The markets' down day began in Europe, where fears mounted that France could face a credit-rating downgrade and that French banks, especially Societe Generale, the country's largest, were facing a credit crisis. Stock prices in the U.S. bounced up and down throughout the day before settling on a downward trajectory in the final hour of trading, the third consecutive trading day in which prices swung wildly between highs and lows.
The White House, in a statement released after the markets had closed, said Bernanke and Obama had discussed the global and U.S. economic picture a day after the Fed chief surprised markets by signaling that he expected growth to remain sluggish at least into 2013. Also in attendance were Treasury Secretary Tim Geithner, National Economic Council head Gene Sperling and White House chief of staff Bill Daley.
"The president and the chairman discussed the outlook for the recovery and for jobs as well as fiscal issues, including the need to tackle long-term deficit reduction. They also discussed the situation in Europe," the statement said.

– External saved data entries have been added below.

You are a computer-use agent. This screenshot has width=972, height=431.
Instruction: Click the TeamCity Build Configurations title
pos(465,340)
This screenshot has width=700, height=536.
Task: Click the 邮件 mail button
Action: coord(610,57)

The unstated fear in Washington and on Wall Street is that the stock declines, if they continue, will tip the economy from subpar growth back into recession.
Ken Goldstein, an economist with The Conference Board, which provides a closely followed monthly gauge on consumer confidence, said he thought that wouldn't happen unless the Dow were to drop another 2,000 points.
"In a prizefight, this is a jab and not a knockout punch, for now," he said. "How much attention do consumers pay to the stock market, anyway? We've seen this act before; it's not the first time we've seen the stock market lose its mind."